Exercício escrito A |
Traduza para o inglês a frase "No entanto, essa percepção começa a perder força.", que está no trecho sobre inovação na gestão municipal.
Exercício escrito B |
Retorne, sem nenhuma alteração, uma parte do trecho sobre inovação na gestão municipal: comece nas palavras "Por muito tempo, a" e pare logo depois de "e capacitação institucional.".

Trecho fornecido |
*Por Luiz Costa

Por muito tempo, a inovação na administração pública foi vista como um desafio quase intransponível. A burocracia, marca registrada de muitos serviços públicos brasileiros, alimentou a ideia de que transformar a gestão municipal seria uma tarefa árdua e complexa. No entanto, essa percepção começa a perder força. Nos últimos anos, diversas iniciativas vêm provando que inovar no setor público local é não só possível, como mais simples do que se imagina — desde que exista vontade política, apoio técnico e capacitação institucional.

Amostra de dados |
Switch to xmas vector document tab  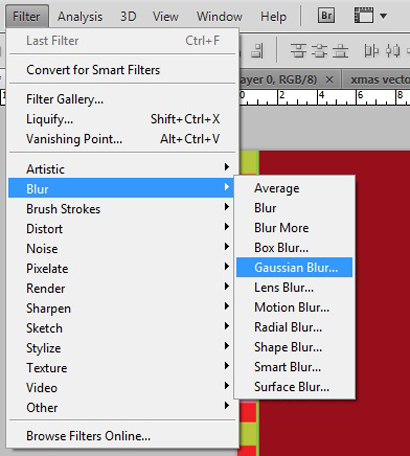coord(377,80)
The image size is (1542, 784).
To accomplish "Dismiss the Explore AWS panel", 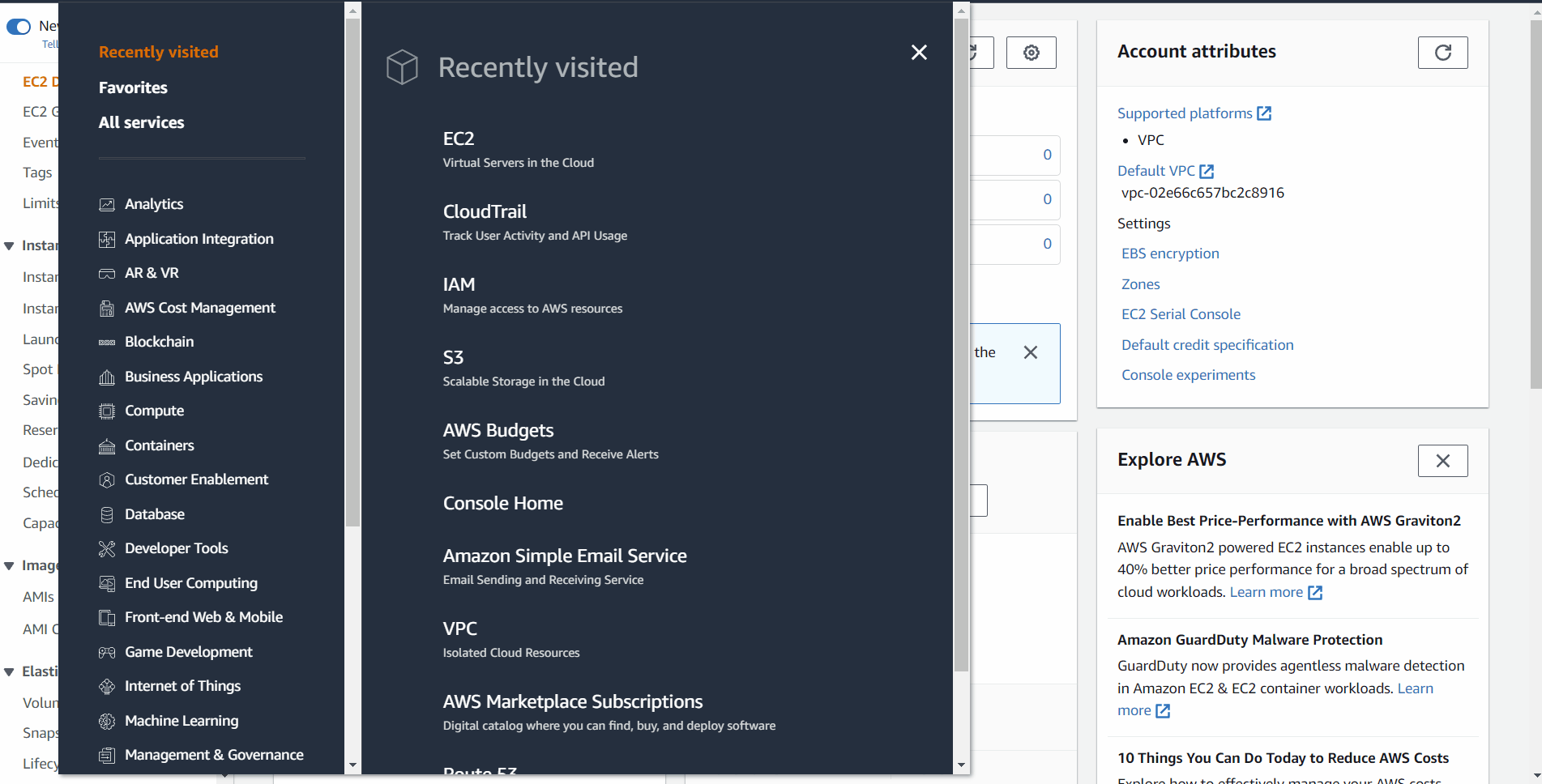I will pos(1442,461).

Resultado do exercício A |
However, this perception is starting to lose strength.

Resultado do exercício B |
Por muito tempo, a inovação na administração pública foi vista como um desafio quase intransponível. A burocracia, marca registrada de muitos serviços públicos brasileiros, alimentou a ideia de que transformar a gestão municipal seria uma tarefa árdua e complexa. No entanto, essa percepção começa a perder força. Nos últimos anos, diversas iniciativas vêm provando que inovar no setor público local é não só possível, como mais simples do que se imagina — desde que exista vontade política, apoio técnico e capacitação institucional.